++++ Provided records ++++

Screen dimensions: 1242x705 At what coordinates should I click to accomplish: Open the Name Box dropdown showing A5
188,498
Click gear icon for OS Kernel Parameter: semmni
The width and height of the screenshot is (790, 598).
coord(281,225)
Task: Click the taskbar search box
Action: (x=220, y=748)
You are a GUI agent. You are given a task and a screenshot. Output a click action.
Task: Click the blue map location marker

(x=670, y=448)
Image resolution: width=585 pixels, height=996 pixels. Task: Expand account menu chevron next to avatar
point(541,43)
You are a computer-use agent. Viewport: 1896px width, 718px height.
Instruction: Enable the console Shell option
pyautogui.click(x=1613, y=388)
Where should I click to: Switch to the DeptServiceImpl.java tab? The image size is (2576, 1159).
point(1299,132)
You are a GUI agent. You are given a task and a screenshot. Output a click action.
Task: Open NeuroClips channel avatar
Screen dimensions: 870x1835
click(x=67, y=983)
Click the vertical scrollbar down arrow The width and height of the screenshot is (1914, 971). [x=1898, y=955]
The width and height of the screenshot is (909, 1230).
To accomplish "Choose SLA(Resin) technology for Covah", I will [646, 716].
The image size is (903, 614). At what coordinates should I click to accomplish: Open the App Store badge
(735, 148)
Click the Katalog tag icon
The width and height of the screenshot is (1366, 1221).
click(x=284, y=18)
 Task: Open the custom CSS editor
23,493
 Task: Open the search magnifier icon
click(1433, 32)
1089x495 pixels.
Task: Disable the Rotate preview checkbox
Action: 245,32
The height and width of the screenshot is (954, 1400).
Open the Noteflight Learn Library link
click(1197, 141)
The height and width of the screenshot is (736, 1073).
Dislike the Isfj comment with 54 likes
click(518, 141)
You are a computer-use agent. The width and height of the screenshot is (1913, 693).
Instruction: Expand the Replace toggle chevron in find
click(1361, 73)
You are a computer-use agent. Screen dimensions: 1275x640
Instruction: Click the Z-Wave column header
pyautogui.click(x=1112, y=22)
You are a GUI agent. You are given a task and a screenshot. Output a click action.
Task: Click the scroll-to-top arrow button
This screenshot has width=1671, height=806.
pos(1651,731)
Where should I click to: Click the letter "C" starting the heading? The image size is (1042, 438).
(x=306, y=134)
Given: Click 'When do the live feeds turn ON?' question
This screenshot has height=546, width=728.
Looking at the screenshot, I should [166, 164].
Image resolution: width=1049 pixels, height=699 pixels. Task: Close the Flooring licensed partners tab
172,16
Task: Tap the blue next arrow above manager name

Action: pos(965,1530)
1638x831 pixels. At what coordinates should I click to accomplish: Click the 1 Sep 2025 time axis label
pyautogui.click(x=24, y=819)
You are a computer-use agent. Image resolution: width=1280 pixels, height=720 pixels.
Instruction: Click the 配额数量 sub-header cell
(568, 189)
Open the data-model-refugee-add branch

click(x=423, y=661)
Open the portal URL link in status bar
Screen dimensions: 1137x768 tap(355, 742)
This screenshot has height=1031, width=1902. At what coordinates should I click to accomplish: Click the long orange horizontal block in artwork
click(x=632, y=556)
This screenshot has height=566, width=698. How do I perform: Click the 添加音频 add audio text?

++++

■ **Challenge**
Recast every one of the items above as a numbered list, one line per entry, and omit the blank lines.

■ **Output of the task**
1. Screen dimensions: 1242x705 At what coordinates should I click to accomplish: Open the Name Box dropdown showing A5
2. 188,498
3. Click gear icon for OS Kernel Parameter: semmni
4. The width and height of the screenshot is (790, 598).
5. coord(281,225)
6. Task: Click the taskbar search box
7. Action: (x=220, y=748)
8. You are a GUI agent. You are given a task and a screenshot. Output a click action.
9. Task: Click the blue map location marker
10. (x=670, y=448)
11. Image resolution: width=585 pixels, height=996 pixels. Task: Expand account menu chevron next to avatar
12. point(541,43)
13. You are a computer-use agent. Viewport: 1896px width, 718px height.
14. Instruction: Enable the console Shell option
15. pyautogui.click(x=1613, y=388)
16. Where should I click to: Switch to the DeptServiceImpl.java tab? The image size is (2576, 1159).
17. point(1299,132)
18. You are a GUI agent. You are given a task and a screenshot. Output a click action.
19. Task: Open NeuroClips channel avatar
20. Screen dimensions: 870x1835
21. click(x=67, y=983)
22. Click the vertical scrollbar down arrow The width and height of the screenshot is (1914, 971). [x=1898, y=955]
23. The width and height of the screenshot is (909, 1230).
24. To accomplish "Choose SLA(Resin) technology for Covah", I will [646, 716].
25. The image size is (903, 614). At what coordinates should I click to accomplish: Open the App Store badge
26. (735, 148)
27. Click the Katalog tag icon
28. The width and height of the screenshot is (1366, 1221).
29. click(x=284, y=18)
30.  Task: Open the custom CSS editor
31. 23,493
32.  Task: Open the search magnifier icon
33. click(1433, 32)
34. 1089x495 pixels.
35. Task: Disable the Rotate preview checkbox
36. Action: 245,32
37. The height and width of the screenshot is (954, 1400).
38. Open the Noteflight Learn Library link
39. click(1197, 141)
40. The height and width of the screenshot is (736, 1073).
41. Dislike the Isfj comment with 54 likes
42. click(518, 141)
43. You are a computer-use agent. The width and height of the screenshot is (1913, 693).
44. Instruction: Expand the Replace toggle chevron in find
45. click(1361, 73)
46. You are a computer-use agent. Screen dimensions: 1275x640
47. Instruction: Click the Z-Wave column header
48. pyautogui.click(x=1112, y=22)
49. You are a GUI agent. You are given a task and a screenshot. Output a click action.
50. Task: Click the scroll-to-top arrow button
51. This screenshot has width=1671, height=806.
52. pos(1651,731)
53. Where should I click to: Click the letter "C" starting the heading? The image size is (1042, 438).
54. (x=306, y=134)
55. Given: Click 'When do the live feeds turn ON?' question
56. This screenshot has height=546, width=728.
57. Looking at the screenshot, I should [166, 164].
58. Image resolution: width=1049 pixels, height=699 pixels. Task: Close the Flooring licensed partners tab
59. 172,16
60. Task: Tap the blue next arrow above manager name
61. Action: pos(965,1530)
62. 1638x831 pixels. At what coordinates should I click to accomplish: Click the 1 Sep 2025 time axis label
63. pyautogui.click(x=24, y=819)
64. You are a computer-use agent. Image resolution: width=1280 pixels, height=720 pixels.
65. Instruction: Click the 配额数量 sub-header cell
66. (568, 189)
67. Open the data-model-refugee-add branch
68. click(x=423, y=661)
69. Open the portal URL link in status bar
70. Screen dimensions: 1137x768 tap(355, 742)
71. This screenshot has height=1031, width=1902. At what coordinates should I click to accomplish: Click the long orange horizontal block in artwork
72. click(x=632, y=556)
73. This screenshot has height=566, width=698. How do I perform: Click the 添加音频 add audio text?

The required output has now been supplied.